The New Zealand Government remains committed to ensuring the fulfilment of the rights of indigenous people. That commitment was reiterated recently in Geneva when New Zealand welcomed the report by the Special Rapporteur on the situation of human rights and fundamental freedoms of Indigenous peoples in New Zealand.
New Zealand appreciated the Special Rapporteur’s identification of progress made as well as problems still to be addressed. The Government is already acting on many of his recommendations and will continue to draw on the Report over time.

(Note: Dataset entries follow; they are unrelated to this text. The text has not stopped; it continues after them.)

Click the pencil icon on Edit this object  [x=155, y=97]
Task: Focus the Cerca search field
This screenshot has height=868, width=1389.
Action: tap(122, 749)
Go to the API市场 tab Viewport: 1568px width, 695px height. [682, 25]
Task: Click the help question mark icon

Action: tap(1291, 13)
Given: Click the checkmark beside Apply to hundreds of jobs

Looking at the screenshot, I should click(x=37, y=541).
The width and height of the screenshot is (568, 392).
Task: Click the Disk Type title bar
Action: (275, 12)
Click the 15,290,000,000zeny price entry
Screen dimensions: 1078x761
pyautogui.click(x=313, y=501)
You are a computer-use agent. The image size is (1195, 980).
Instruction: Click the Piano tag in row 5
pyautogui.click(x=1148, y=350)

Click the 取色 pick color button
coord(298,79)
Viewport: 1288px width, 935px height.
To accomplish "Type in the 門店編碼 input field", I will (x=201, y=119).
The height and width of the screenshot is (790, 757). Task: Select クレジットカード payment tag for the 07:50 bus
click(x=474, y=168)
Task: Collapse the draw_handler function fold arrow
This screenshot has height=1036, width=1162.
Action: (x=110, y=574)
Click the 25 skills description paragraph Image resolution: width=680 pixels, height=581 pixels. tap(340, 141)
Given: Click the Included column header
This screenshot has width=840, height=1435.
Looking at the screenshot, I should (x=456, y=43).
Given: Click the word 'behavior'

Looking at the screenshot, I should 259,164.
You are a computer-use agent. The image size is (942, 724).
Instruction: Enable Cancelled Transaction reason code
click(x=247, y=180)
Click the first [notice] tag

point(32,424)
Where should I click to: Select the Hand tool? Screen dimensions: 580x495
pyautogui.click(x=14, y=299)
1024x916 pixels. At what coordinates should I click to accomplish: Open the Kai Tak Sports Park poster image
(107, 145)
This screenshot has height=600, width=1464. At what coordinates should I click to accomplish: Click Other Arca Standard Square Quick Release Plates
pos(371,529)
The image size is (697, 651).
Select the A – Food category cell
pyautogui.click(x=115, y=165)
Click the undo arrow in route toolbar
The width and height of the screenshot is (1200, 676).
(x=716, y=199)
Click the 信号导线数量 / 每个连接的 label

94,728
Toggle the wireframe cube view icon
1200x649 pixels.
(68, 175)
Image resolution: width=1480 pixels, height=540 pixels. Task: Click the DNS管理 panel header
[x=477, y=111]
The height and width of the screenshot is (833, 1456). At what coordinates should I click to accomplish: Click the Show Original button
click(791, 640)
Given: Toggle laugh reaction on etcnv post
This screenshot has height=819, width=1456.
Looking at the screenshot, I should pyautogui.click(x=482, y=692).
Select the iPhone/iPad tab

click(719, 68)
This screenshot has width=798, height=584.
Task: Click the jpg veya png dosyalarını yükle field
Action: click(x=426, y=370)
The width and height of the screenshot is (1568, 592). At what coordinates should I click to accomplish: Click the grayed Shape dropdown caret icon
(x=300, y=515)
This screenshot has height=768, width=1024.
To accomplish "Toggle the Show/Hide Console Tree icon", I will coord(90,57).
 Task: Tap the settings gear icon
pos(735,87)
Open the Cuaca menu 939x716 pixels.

As we have sought to address our challenges, New Zealand has benefited from the experiences of others. The Permanent Forum on Indigenous Issues provides a valuable opportunity for informative discussions on a wide range of topics. At the 10th Forum in May 2011, we took careful note of the discussion on the World Conference on Indigenous Peoples (WCIP) to be held in 2014. The World Conference will be a significant occasion and as we turn our attention to the modalities of the meeting it will be important that we ensure that there is meaningful indigenous participation in the planning and holding of the Conference.
At the centre of the relationship between the Government and Māori is the Treaty of Waitangi. The New Zealand Government is committed to resolving outstanding historical grievances under the Treaty of Waitangi and has set the goal of completing this work by 2014. More progress is being made through the settlement process now than at any other time since the process began in the mid-1990s. The majority of iwi (tribes) have either completed settlement, reached major settlement milestones or are taking part in the mandating and negotiation processes.
New Zealand has this year taken steps to address concerns about customary rights over the marine and coastal area. Parliament has enacted the Marine and Coastal Area (Takutai Moana) Act 2011. The new Act follows extensive consultation with all New Zealanders, including Māori, about how best to achieve an equitable balance of rights and interests in the coastal marine area. It also reflects express consideration of international human rights standards relevant to such customary claims. The new Act removes Crown ownership over marine and coastal areas, restoring customary interests and giving them legal expression.
We harbour no illusions about the significant challenges that still remain regarding the situation of Māori in New Zealand. Māori are significantly over-represented in the criminal justice system, both as offenders and victims, and generally have a lower socio-economic status and poorer health than the rest of the population. We are committed to meeting those challenges through the spirit of discourse and partnership that form the foundation of New Zealand.